Do this → Can you output, word for word, each line below from the very first one down through the line that contains "Screen dimensions: 2048x1583 tap(1011, 395)"?

(Text and item location entries)
((

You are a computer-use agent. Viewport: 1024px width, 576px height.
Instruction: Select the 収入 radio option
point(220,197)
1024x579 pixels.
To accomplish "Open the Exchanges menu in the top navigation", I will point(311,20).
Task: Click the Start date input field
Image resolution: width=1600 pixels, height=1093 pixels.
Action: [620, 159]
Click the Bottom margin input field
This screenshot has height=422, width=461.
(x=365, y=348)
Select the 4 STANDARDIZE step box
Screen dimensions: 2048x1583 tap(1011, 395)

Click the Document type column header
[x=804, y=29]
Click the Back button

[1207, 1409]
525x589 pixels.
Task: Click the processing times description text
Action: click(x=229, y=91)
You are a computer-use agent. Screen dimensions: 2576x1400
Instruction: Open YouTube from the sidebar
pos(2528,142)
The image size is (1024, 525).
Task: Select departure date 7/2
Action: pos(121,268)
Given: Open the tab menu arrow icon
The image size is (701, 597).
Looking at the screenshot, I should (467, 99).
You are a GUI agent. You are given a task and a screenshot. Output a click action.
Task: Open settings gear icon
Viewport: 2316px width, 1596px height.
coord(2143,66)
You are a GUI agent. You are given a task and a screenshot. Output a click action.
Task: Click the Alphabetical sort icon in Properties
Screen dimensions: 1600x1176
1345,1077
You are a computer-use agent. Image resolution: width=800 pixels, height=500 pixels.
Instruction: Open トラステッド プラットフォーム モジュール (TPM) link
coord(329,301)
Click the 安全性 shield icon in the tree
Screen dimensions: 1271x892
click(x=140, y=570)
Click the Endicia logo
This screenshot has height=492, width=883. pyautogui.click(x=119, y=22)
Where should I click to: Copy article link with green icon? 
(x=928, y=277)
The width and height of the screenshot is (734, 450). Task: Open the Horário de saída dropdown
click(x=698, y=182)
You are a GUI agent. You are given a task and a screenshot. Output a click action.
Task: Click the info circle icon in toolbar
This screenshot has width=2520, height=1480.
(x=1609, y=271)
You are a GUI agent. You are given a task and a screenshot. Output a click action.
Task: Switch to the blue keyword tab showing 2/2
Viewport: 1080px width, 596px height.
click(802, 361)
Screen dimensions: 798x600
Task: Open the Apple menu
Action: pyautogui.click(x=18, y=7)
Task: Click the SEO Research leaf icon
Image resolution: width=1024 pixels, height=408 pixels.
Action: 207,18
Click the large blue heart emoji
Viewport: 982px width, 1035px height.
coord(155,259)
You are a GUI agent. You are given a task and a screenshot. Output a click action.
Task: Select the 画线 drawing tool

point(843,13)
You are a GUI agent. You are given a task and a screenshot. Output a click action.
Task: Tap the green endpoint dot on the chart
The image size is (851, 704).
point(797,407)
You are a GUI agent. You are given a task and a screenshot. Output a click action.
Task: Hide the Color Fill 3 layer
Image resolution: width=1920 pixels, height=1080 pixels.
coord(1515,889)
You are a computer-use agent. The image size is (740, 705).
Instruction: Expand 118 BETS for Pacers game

))

Result of this task →
You are a computer-use agent. Viewport: 1024px width, 576px height.
Instruction: Select the 収入 radio option
point(220,197)
1024x579 pixels.
To accomplish "Open the Exchanges menu in the top navigation", I will point(311,20).
Task: Click the Start date input field
Image resolution: width=1600 pixels, height=1093 pixels.
Action: [620, 159]
Click the Bottom margin input field
This screenshot has height=422, width=461.
(x=365, y=348)
Select the 4 STANDARDIZE step box
Screen dimensions: 2048x1583 tap(1011, 395)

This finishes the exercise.